Sepulang sekolah, Inez tidak sengaja berpapasan dengan Rian. Inez berhenti melangkah secara mendadak, tatapan datarnya mengarah ke arah Rian. Cowok itu juga melirik Inez namun tetap melangkah berlawanan arah dengan Inez.
Rian tidak mengatakan apapun, atau setidaknya menyapa ringan. Cowok itu seolah tidak peduli dengan keberadaan Inez, terlihat kontras dengan apa yang dulu-dulu cowok itu lakukan sebelum Inez menjalin hubungan dengan Cakra.
Dengan kening berkerut, Inez menatap kepergian Rian. Hingga akhirnya Inez mengendikkan bahunya tidak peduli ketika tubuh Rian sudah menghilang. Inez pun kembali melanjutkan langkah kakinya. Bukannya bagus kan kalau Rian tidak mengganggunya lagi?

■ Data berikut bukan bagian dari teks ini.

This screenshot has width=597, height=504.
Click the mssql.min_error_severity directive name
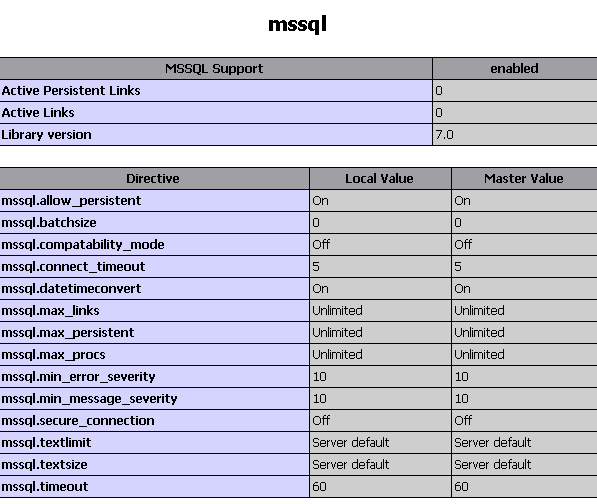pyautogui.click(x=78, y=377)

Inez masuk ke dalam mobil dan segera melaju menuju rumahnya. Sesampainya di rumah, terus mandi dan menelentangkan tubuhnya di atas kasur, Inez mengambil ponselnya. Ia mencoba menghubungi Cakra meskipun hasilnya ia sudah tahu. Cakra saat ini sedang sibuk bekerja di restoran. Mengangkat telepon adalah sesuatu yang sebenarnya sedikit mustahil. Namun, Inez masih tetap mencobanya.
Berharap nggak ada salahnya, bukan?
Satu kali panggilan Inez segera terhubung. Membuat Inez mengerjapkan matanya dan langsung mengubah posisinya menjadi duduk. Ia tidak mungkin salah, Cakra mengangkat panggilan darinya. Inez tidak bisa menahan rasa gembiranya.

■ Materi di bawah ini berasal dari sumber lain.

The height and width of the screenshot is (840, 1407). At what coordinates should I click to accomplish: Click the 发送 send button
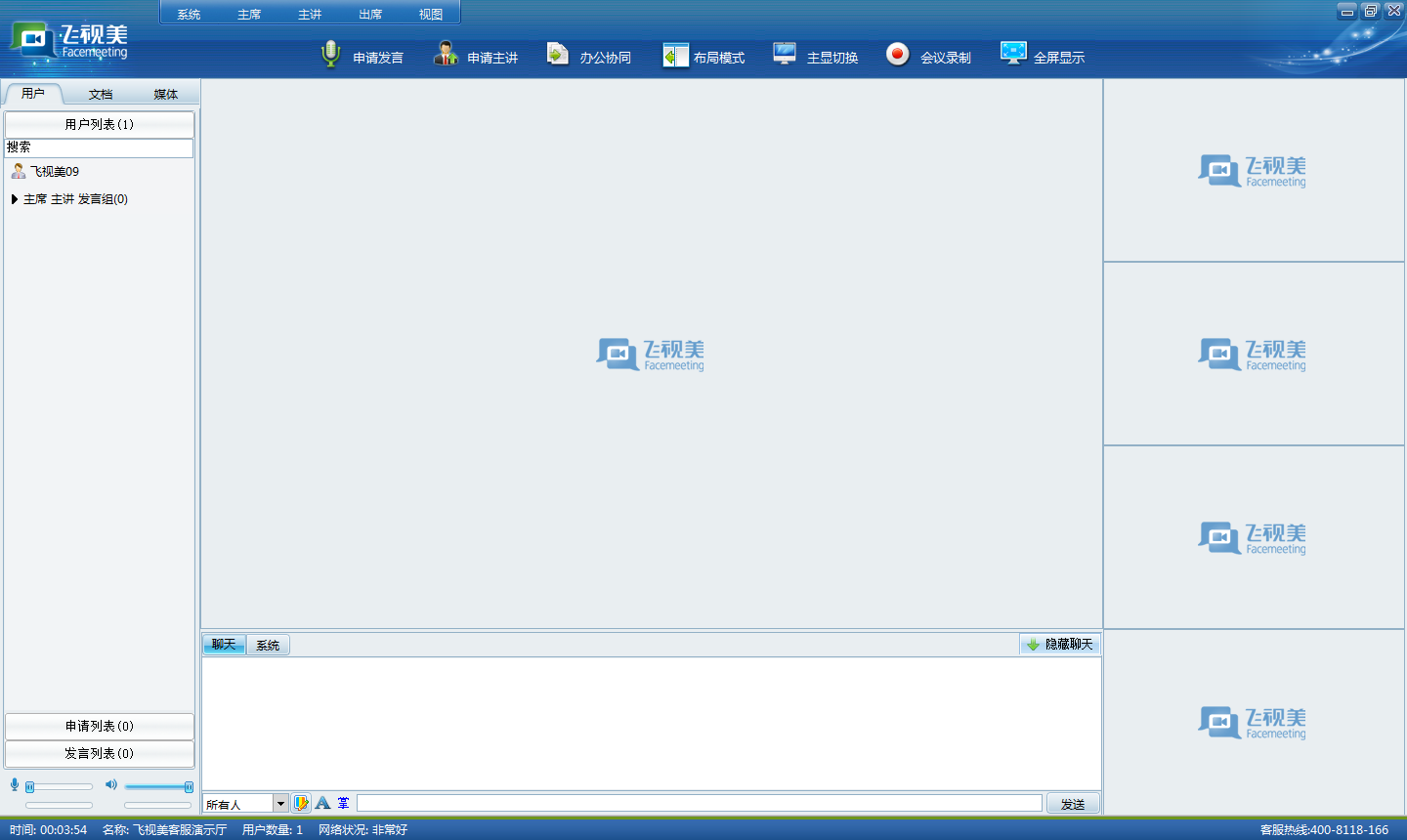1073,804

Cewek itu menempelkan benda canggih nan mahal itu ke daun telinganya. Raut wajahnya sudah berubah menjadi berseri-seri. Ia hendak mengeluarkan sapaan, namun ia urung melakukannya lantaran di seberang sana, Cakra terlebih dahulu berkata.
"Kenapa Nez?" tanya cowok itu.
Inez berdecak, cowok itu masih sama saja. Tidak ada romantis-romantisnya sama sekali. Inez jadi kesal sendiri kalau seperti ini.
Memutar bola matanya malas, Inez menyahut cepat. "Kok gitu banget nyapanya? Ini gue loh yang nelpon."
Cakra terdiam, tidak ada sahutan lagi dari sana. Cowok itu pasti lagi berpikir untuk berkata apa kepada Inez. Benar, beberapa detik setelah itu Cakra mengeluarkan suaranya kembali. Dan Inez menyimak.
"Terus, kamu maunya aku kayak gimana Nez?"
"Ya apa kek gitu, sekiranya sapaan lembut yang bikin gue jadi baper. Ini malah langsung to the point. Nggak asik lo emang Kra."
"Contohnya?"
"Kok malah nanya gue sih?" Inez mengomel. Kemudian ia menghela napas panjang, berusaha tenang dan mengontrol napasnya yang sedikit tidak beraturan. "Pikir sendiri dong, kalo gue kasih tau, entar gue nggak jadi baper karena gue udah ngasih tau elo."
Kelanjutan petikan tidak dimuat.